Japan's double tragedy - Earthquake, explosion at nuke plant; disaster toll rises
IWAKI, Japan (AP):
An explosion at a nuclear power station yesterday destroyed a building housing the reactor, but a radiation leak was decreasing despite fears of a meltdown from damage caused by a powerful earthquake and tsunami, officials said.
Government spokesman Yukio Edano said the explosion destroyed the exterior walls of the building where the reactor is placed, but not the actual metal housing enveloping the reactor.
That was welcome news for a country suffering from Friday's double disaster that pulverised the northeastern coast, leaving at least 574 people dead by official count.
The scale of destruction was not yet known, but there were grim signs that the death toll could soar. One report said four whole trains had disappeared on Friday and have still not been located. Local media reports said at least 1,300 people may have been killed.
Edano said the radiation around the Fukushima Dai-ichi plant had not risen after the blast, but had in fact decreased. He did not say why that was so.
The explosion was caused by hydrogen interacting with oxygen outside the reactor. The hydrogen was formed when the superheated and increasingly brittle metal container of the fuel rods came in contact with water being poured over it to prevent a meltdown.

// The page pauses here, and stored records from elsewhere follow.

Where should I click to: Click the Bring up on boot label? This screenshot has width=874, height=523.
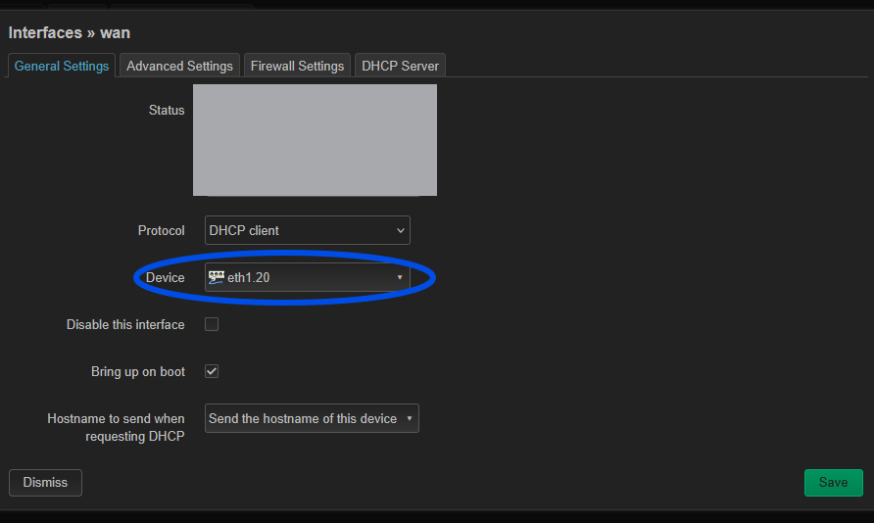click(138, 371)
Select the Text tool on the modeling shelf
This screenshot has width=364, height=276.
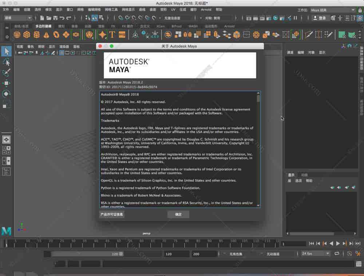(112, 35)
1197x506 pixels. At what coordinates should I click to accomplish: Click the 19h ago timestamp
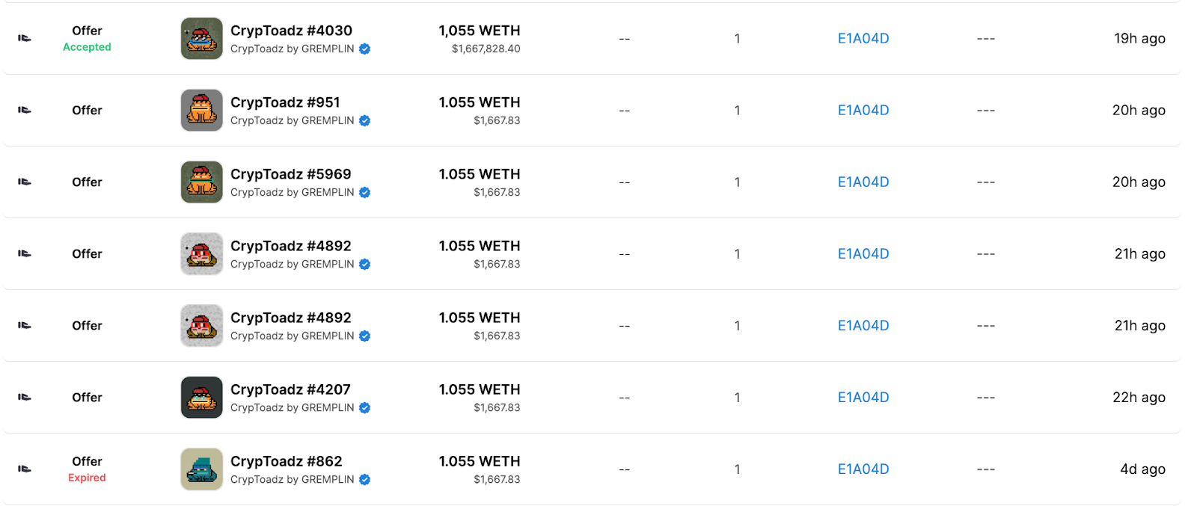[1139, 38]
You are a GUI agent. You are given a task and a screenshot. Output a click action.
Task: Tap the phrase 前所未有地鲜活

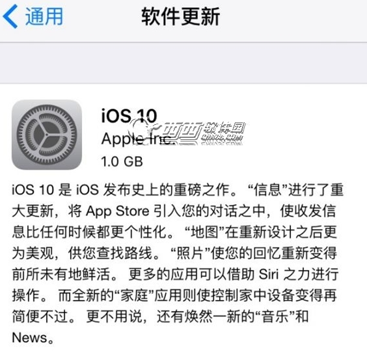(61, 274)
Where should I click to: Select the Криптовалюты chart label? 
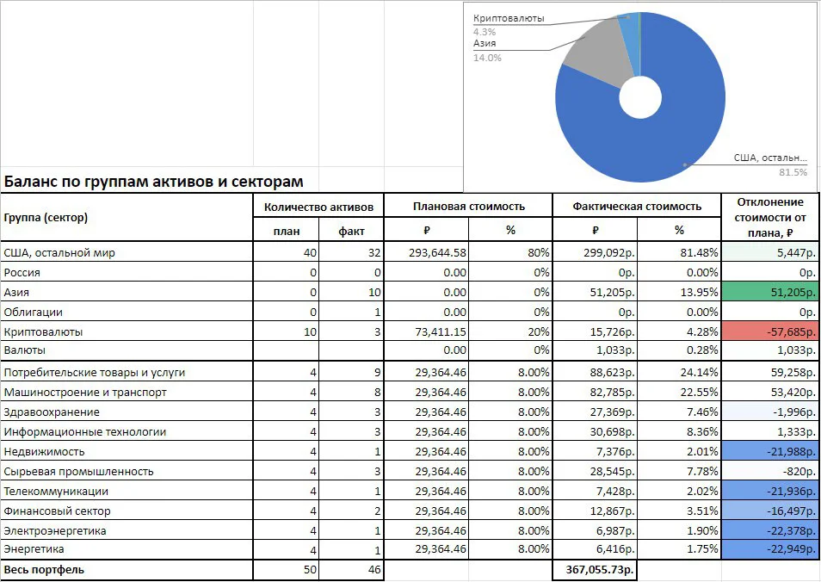click(509, 18)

Officials have not given specific radiation readings for the area, though they said they were elevated before the blast: At one point, the plant was releasing each hour the amount of radiation a person normally absorbs from the environment each year.

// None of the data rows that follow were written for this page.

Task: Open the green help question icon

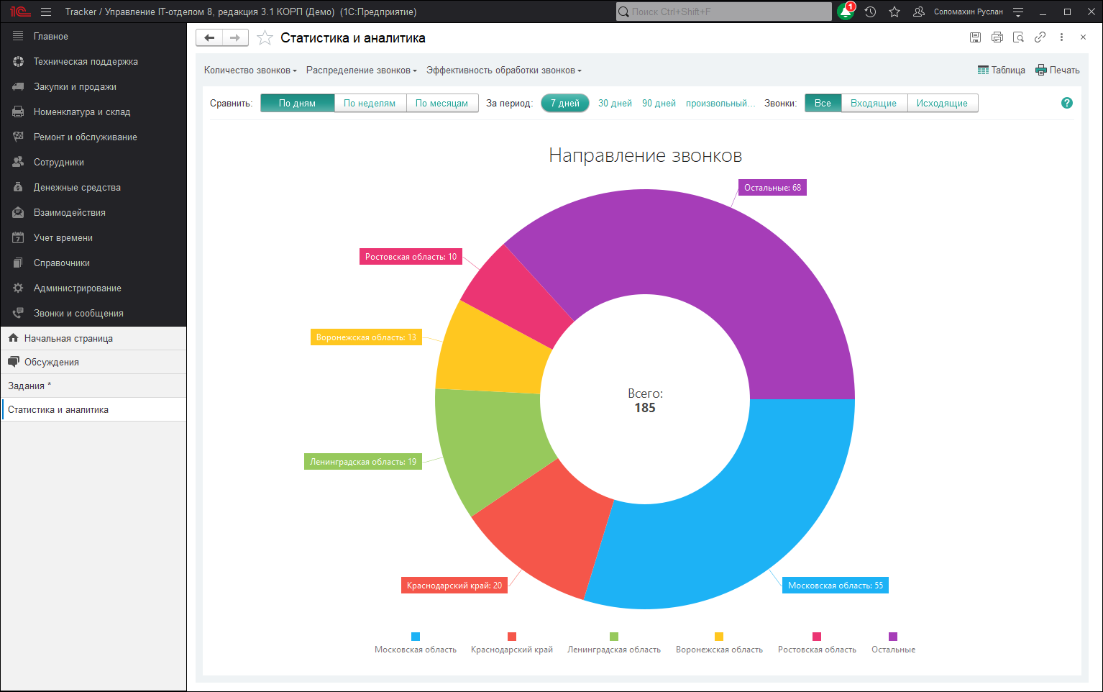Action: [1067, 103]

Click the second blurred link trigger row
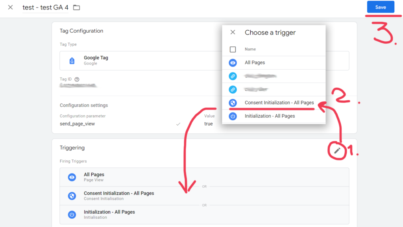pyautogui.click(x=260, y=89)
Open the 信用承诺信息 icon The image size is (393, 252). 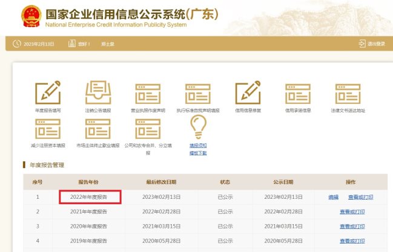pos(297,92)

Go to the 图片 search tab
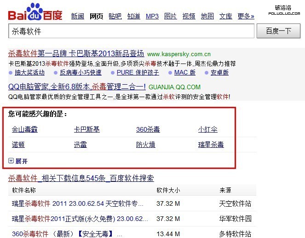[170, 16]
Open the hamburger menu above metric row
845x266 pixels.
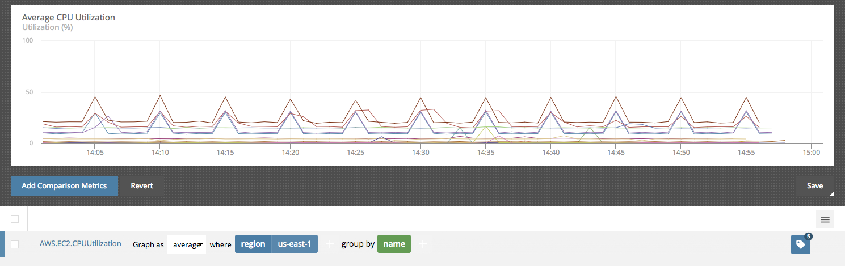coord(825,219)
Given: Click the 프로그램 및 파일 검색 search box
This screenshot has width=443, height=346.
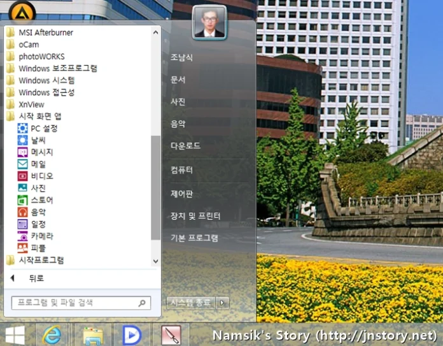Looking at the screenshot, I should point(73,303).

Virtually any increase in ambient radiation can raise long-term cancer rates, and authorities were planning to distribute iodine to residents in the area, according to the International Atomic Energy Agency. Iodine counteracts the effects of radiation.

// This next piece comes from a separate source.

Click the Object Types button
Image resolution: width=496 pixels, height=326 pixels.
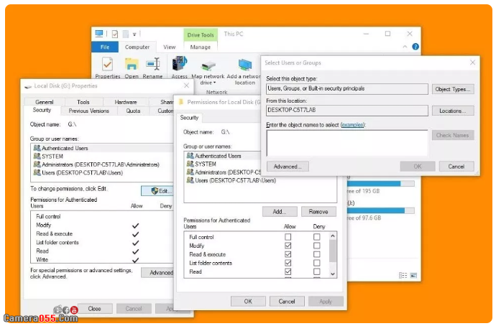click(x=453, y=89)
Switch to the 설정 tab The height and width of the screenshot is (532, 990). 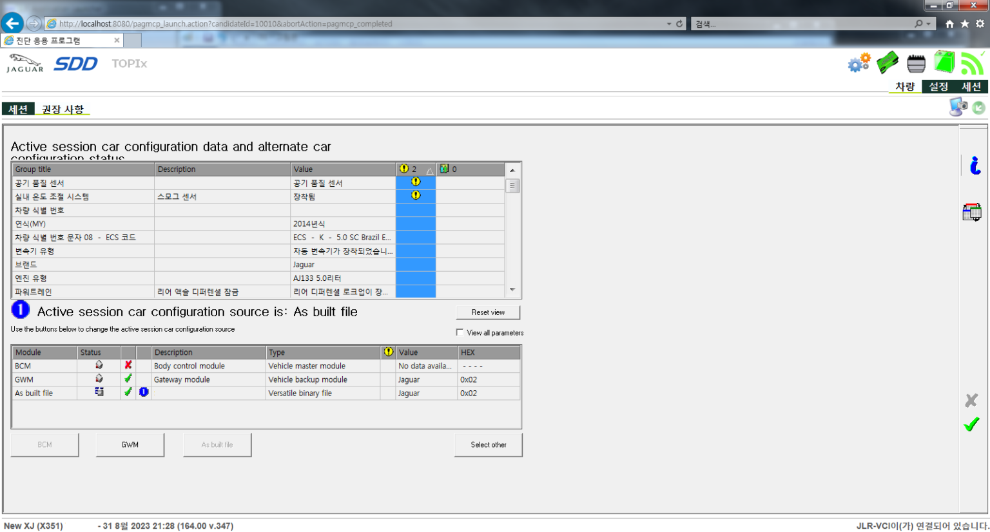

The pressure in the reactor was also decreasing after the blast, according to Edano.
Puff of white smoke
The explosion was preceded by puff of white smoke that gathered intensity until it became a huge cloud enveloping the entire facility, located in Fukushima, 20 miles (30 kilometres) from Iwaki. After the explosion, the walls of the building crumbled, leaving only a skeletal metal frame.
Tokyo Power Electric Co, the utility that runs the Fukushima Dai-ichi plant, said four workers suffered fractures and bruises and were being treated at a hospital.
"We have confirmed that the walls of this building were what exploded, and it was not the reactor's container that exploded," said Edano.
The trouble began at the plant's Unit 1 after the massive 8.9-magnitude earthquake and the tsunami it spawned knocked out power there, depriving it of its cooling system.
The concerns about a radiation leak at the nuclear power plant overshadowed the massive tragedy laid out along a 1,300-mile (2,100-kilometre) stretch of the coastline where scores of villages, towns and cities were battered by the tsunami, packing 23-feet (seven-metre) high waves.